Who Are "Dual Eligibles?"
Dual eligibles include approximately nine million people who are among the most vulnerable in our society. To be eligible for both programs, they must be low-income, to qualify for Medicaid, and either over age 65 or disabled, to qualify for Medicare (they are often both). More than half of dual eligibles live below the poverty line. They are more likely to suffer from chronic conditions--particularly diabetes, cardiovascular disease, and Alzheimer's--than are the Medicare or Medicaid beneficiaries who qualify for only one program.
Unsurprisingly, dual eligibles are an extremely expensive population to insure, and represent a disproportionate percentage of both Medicaid and Medicare expenditures: approximately 40 percent of total Medicaid expenditures, despite their making up only 15 percent of Medicaid enrollment. One study calculated that a dual eligible costs Medicare almost twice as much as the average Medicare beneficiary.

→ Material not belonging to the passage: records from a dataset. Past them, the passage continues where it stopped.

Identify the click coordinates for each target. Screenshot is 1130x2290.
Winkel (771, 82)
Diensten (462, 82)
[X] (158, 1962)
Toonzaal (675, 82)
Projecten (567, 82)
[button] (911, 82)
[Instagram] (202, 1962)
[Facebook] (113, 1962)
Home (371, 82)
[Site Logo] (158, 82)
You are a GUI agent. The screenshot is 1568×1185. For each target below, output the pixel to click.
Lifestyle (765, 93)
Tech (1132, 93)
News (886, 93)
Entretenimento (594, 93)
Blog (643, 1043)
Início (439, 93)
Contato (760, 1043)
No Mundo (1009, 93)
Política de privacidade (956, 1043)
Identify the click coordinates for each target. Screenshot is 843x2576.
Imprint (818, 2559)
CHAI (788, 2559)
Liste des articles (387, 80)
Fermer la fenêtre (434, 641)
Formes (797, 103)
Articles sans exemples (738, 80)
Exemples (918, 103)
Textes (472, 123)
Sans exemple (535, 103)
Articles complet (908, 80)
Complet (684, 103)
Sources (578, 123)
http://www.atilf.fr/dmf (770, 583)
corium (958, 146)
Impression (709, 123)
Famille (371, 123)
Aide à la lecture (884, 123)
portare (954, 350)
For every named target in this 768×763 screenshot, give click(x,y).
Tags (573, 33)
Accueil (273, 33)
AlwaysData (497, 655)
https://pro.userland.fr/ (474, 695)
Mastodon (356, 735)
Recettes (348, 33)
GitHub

The current payment system for dual eligibles is set up in a way that denies both programs the ability to control overall costs. Rather than being covered by two programs, dual eligibles are more accurately a part of neither, as neither program has clear responsibility, and both programs have incentives to shift costs onto the other.
Under the current system, a dual eligible is caught in a complicated division of financing between the two programs. For many dual eligibles, Medicaid pays for nursing home services or supports and services at home. In fact, more than two-thirds of Medicaid funding for dual eligibles goes to long-term care. Meanwhile, Medicare pays for hospital care, outpatient physician care, and prescription drugs--but Medicaid must pick up a dual eligible's premiums, deductibles, and copays. Medicaid also pays for many support services that are not covered by Medicare, such as transportation, dental, and vision.
In reality, this fragmented payment structure creates a system whereby neither Medicare nor Medicaid has an incentive to control costs, because the cost-controlling program is unlikely to reap the rewards. For example, because Medicare will cover the entirety of a beneficiary's hospital stay, Medicaid has no incentive to invest in services, technologies, or staff that will prevent hospital stays for long-term care recipients. Indeed, the Centers for Medicare and Medicaid Services estimated that approximately 40 percent of hospitalizations for dual eligibles in 2005 were potentially avoidable, costing the government more than $3 billion.
Meanwhile, providers must bear the additional costs of having to deal with complex reimbursement provisions for not just one insurer but two. Often, providers are required to first bill Medicare, then to bill Medicaid to cover the beneficiary's Medicare deductible or co-insurance. Then, if Medicaid reimbursement rates are less than Medicare, as they often are, providers are instructed to claim a portion of the unreimbursed amounts as "bad debt," a portion of which can be reimbursed by Medicare. Confused yet?